• [Do this] Copy out every line of the records below that contains the word "agent". Case matters.

··· Material ···

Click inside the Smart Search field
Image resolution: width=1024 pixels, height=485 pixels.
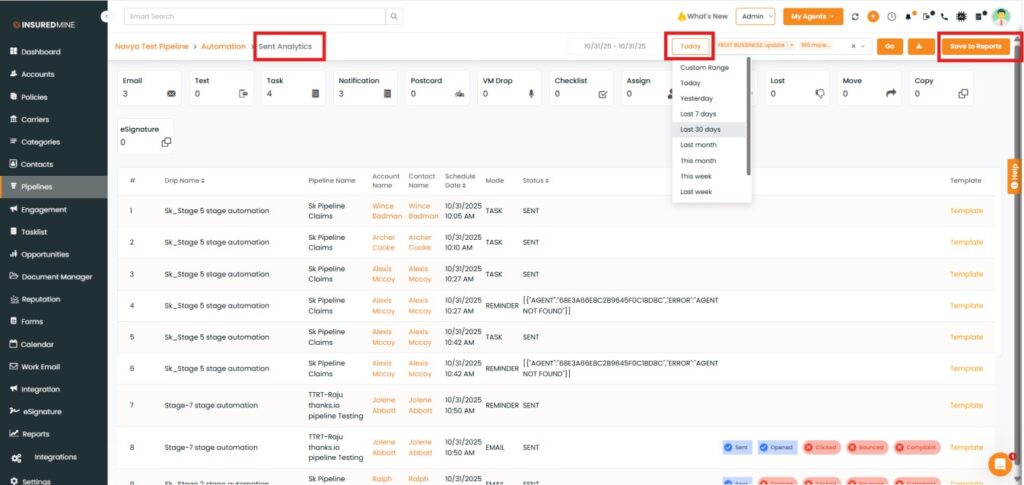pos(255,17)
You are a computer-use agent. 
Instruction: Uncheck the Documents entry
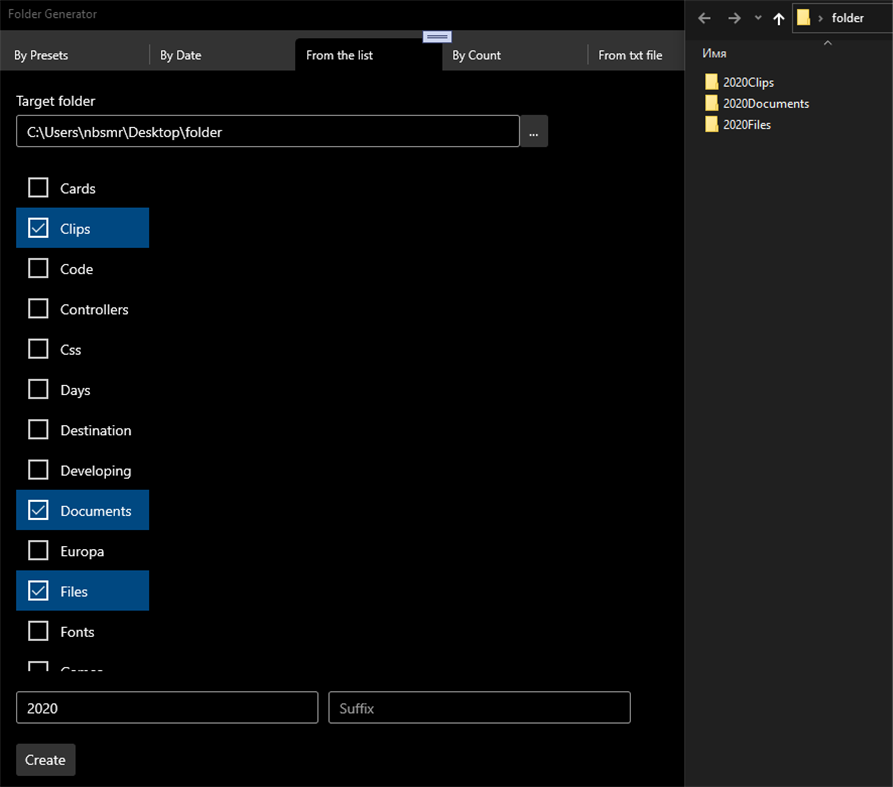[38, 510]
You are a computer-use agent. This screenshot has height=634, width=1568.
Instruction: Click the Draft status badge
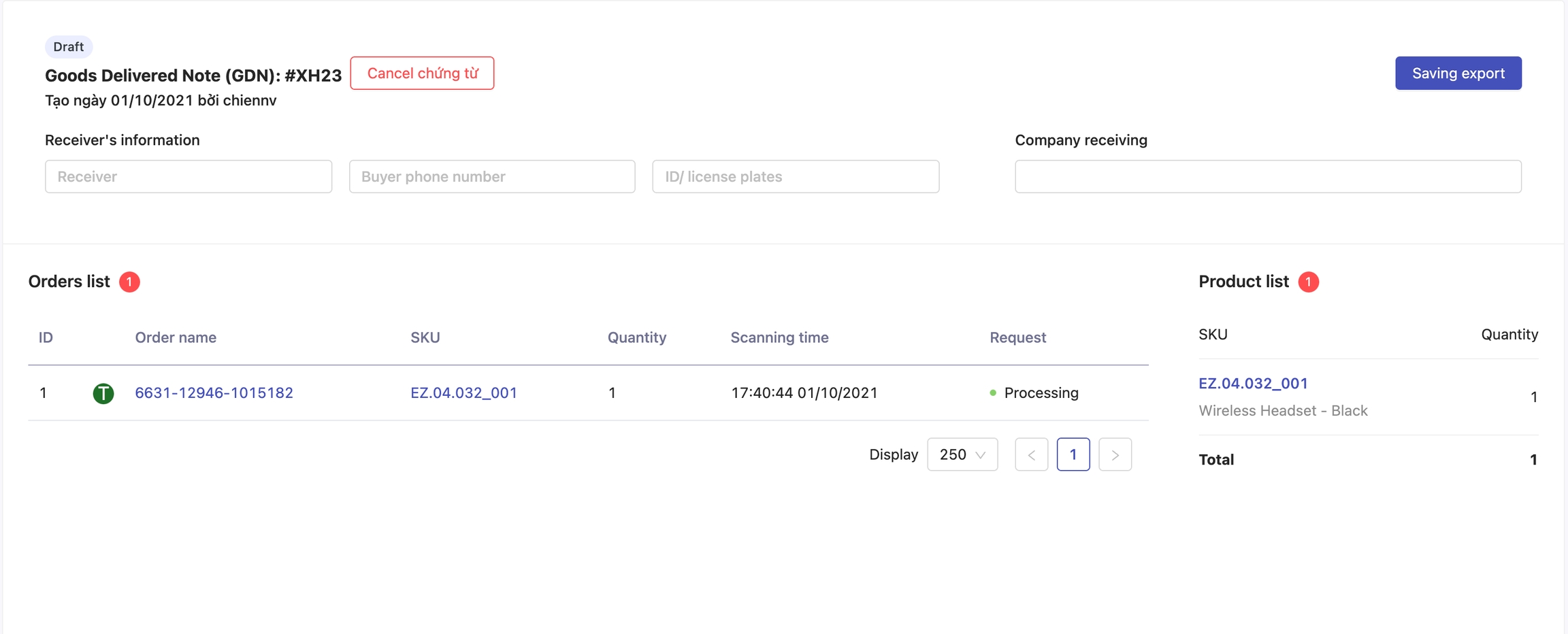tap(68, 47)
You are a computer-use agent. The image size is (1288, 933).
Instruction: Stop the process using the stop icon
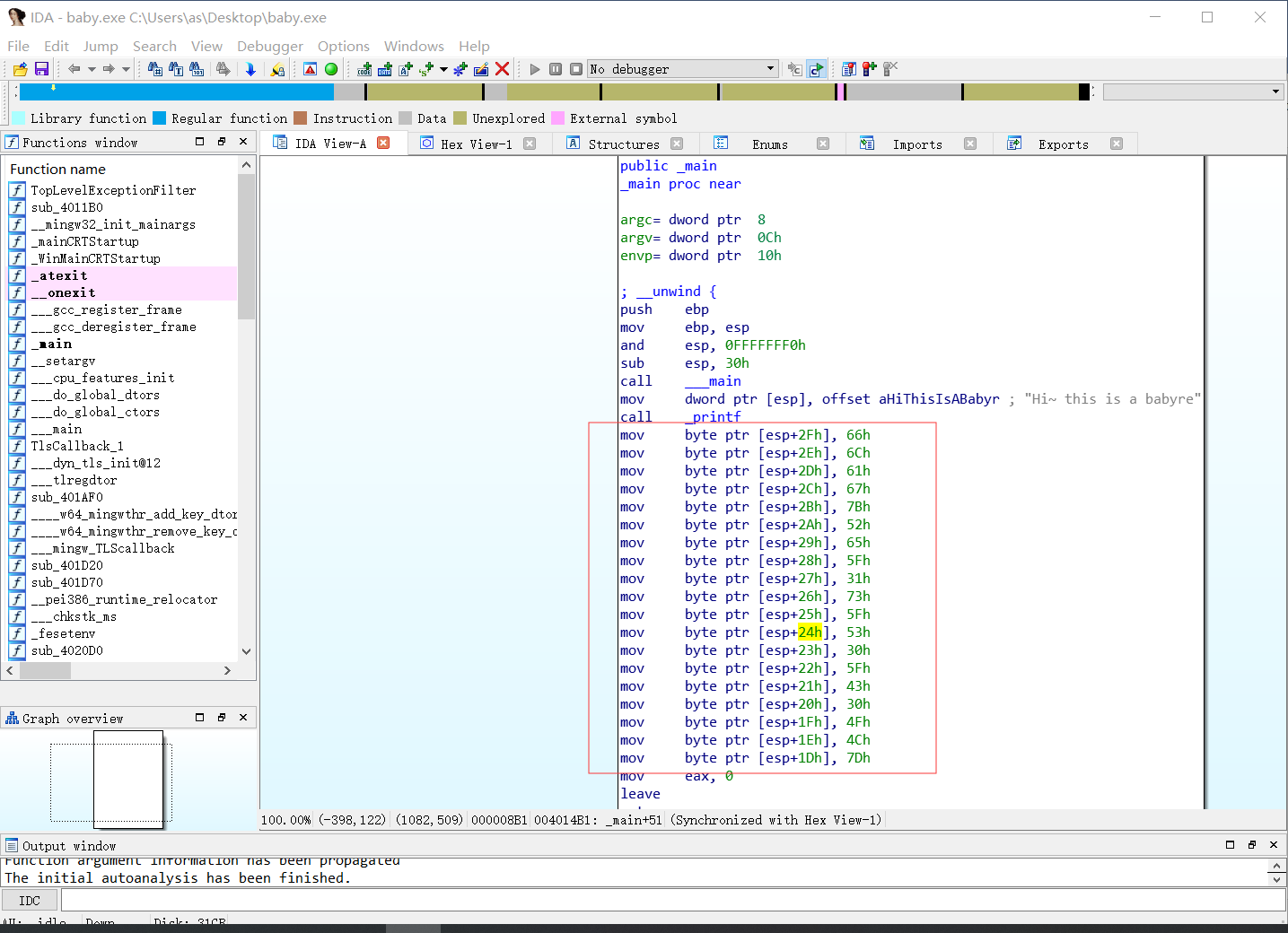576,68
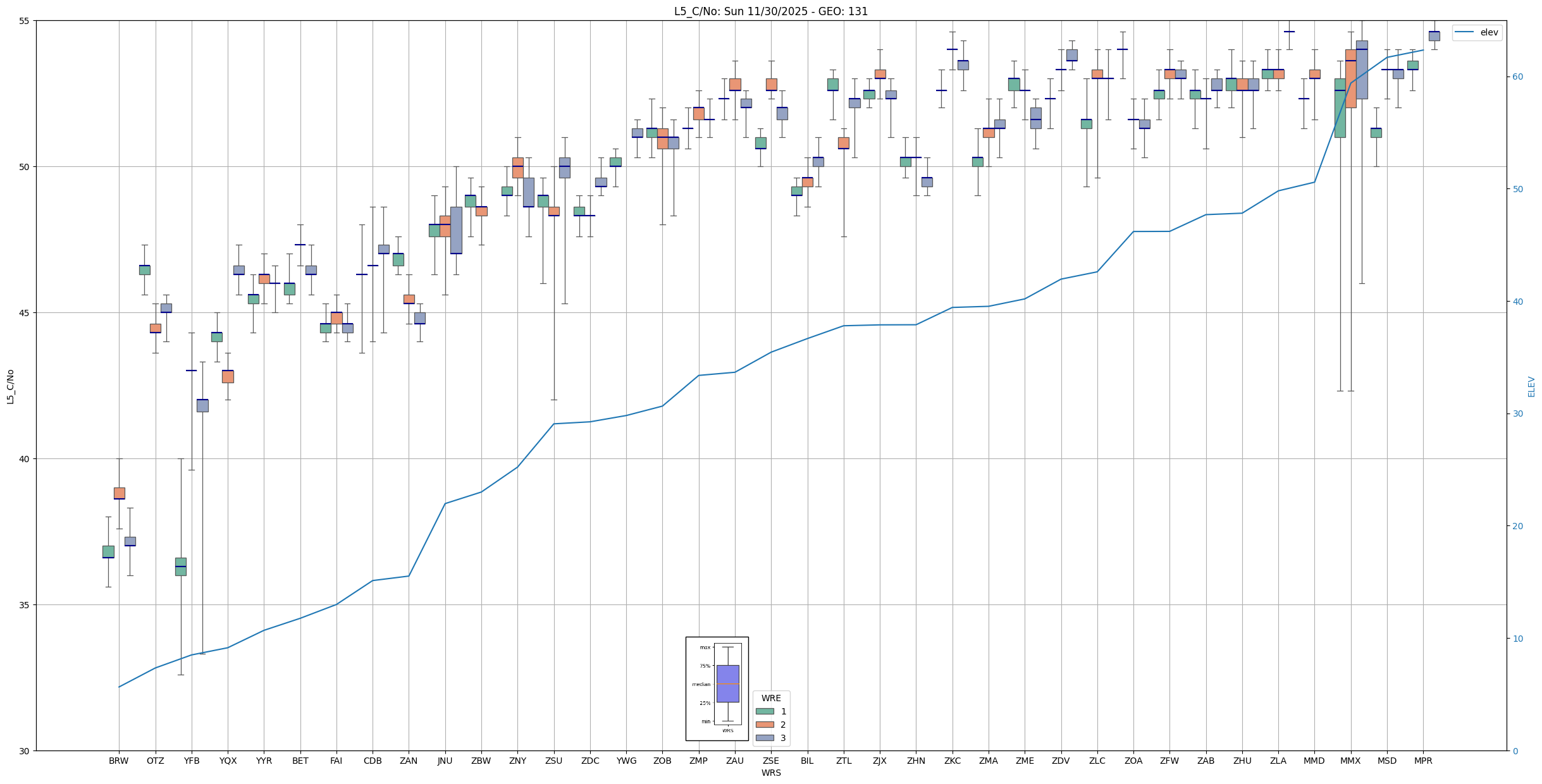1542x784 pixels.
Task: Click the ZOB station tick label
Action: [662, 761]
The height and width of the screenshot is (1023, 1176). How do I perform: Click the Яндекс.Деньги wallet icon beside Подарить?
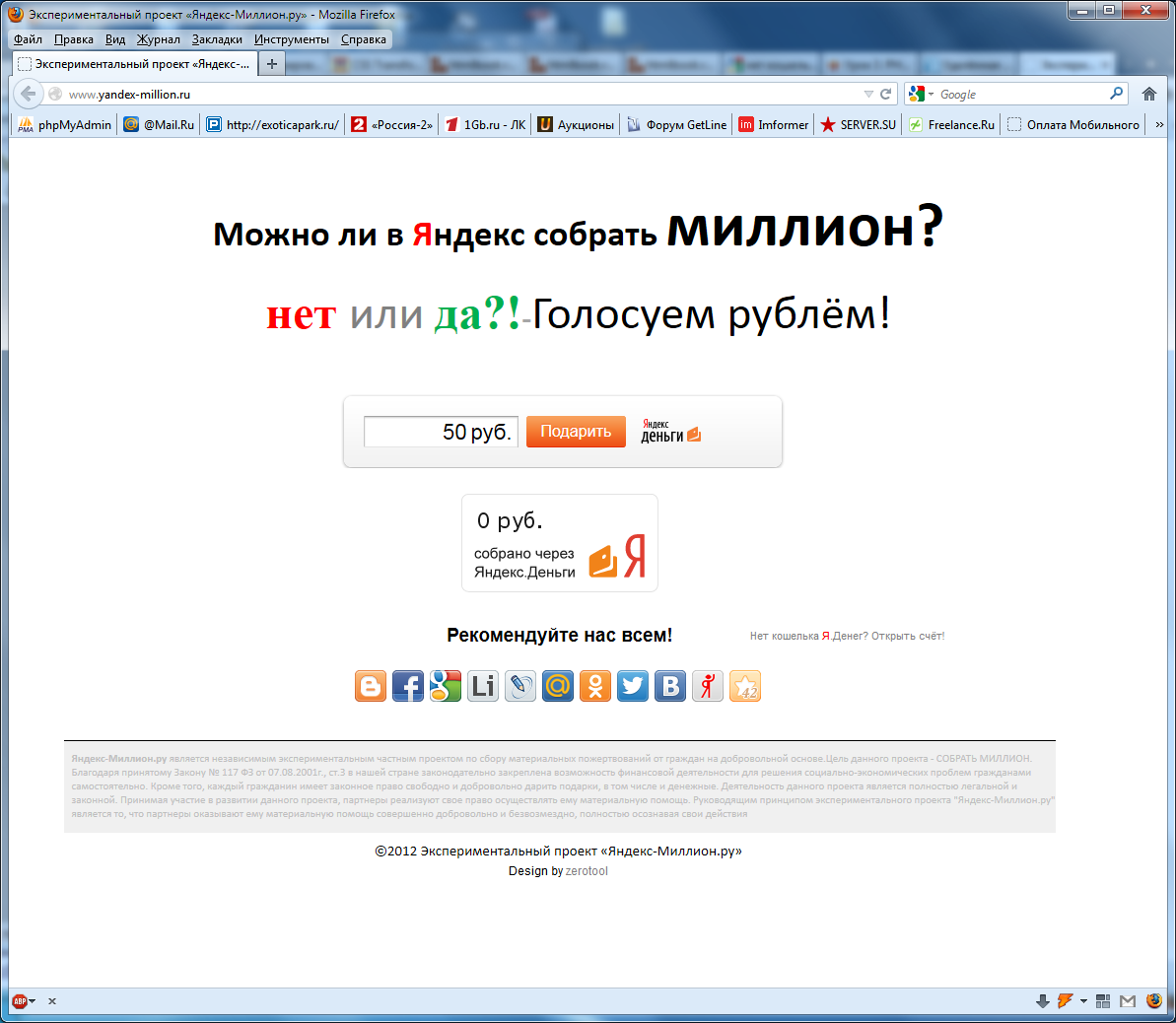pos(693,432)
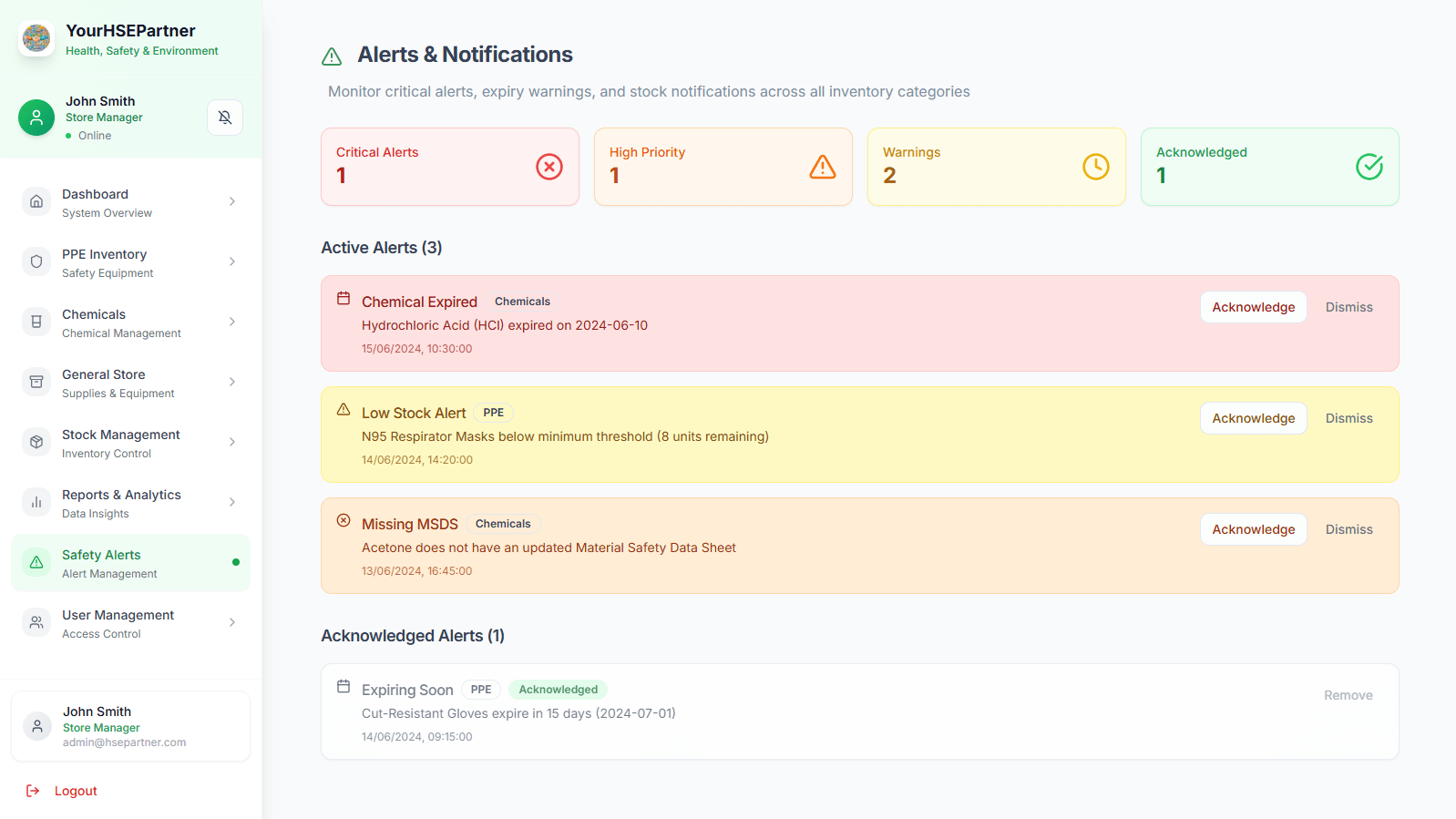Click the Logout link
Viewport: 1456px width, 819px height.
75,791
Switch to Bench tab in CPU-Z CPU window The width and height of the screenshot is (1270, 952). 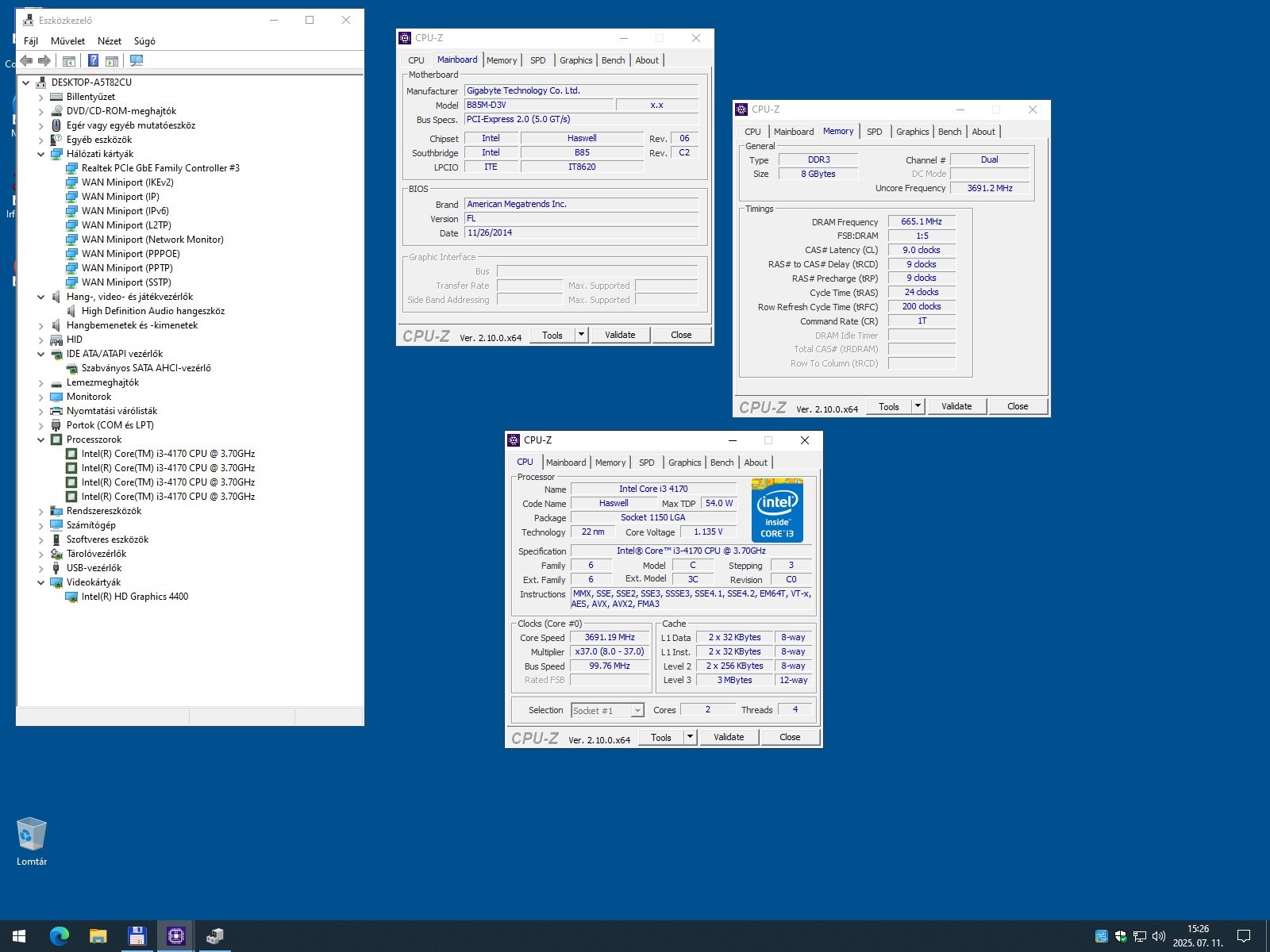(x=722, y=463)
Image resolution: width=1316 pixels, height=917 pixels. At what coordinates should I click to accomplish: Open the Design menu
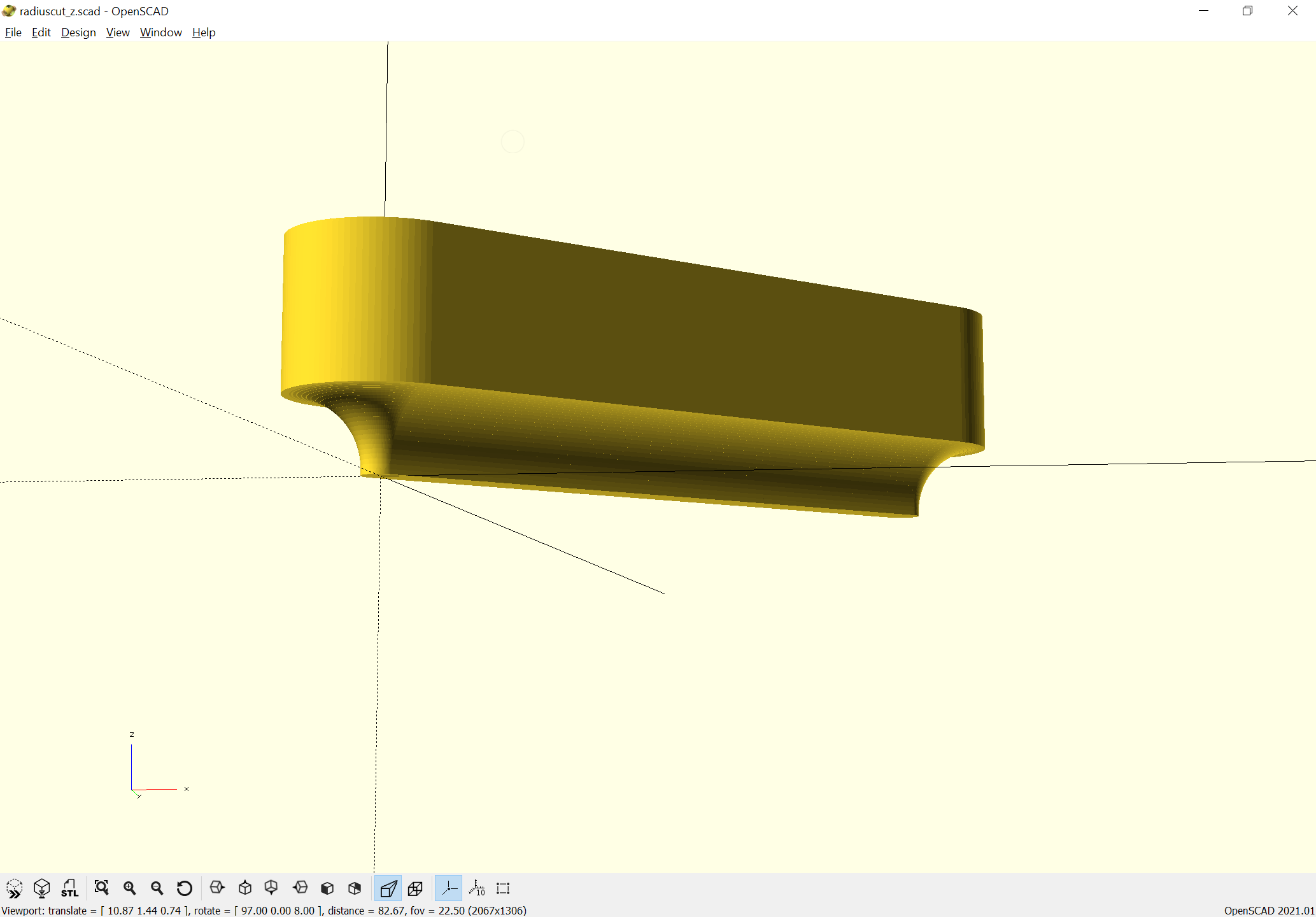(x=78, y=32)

···

• [Result of this exercise]
You are a computer-use agent. 
You are a computer-use agent. This screenshot has height=634, width=1568.
You are a computer-use agent. The image size is (1288, 933).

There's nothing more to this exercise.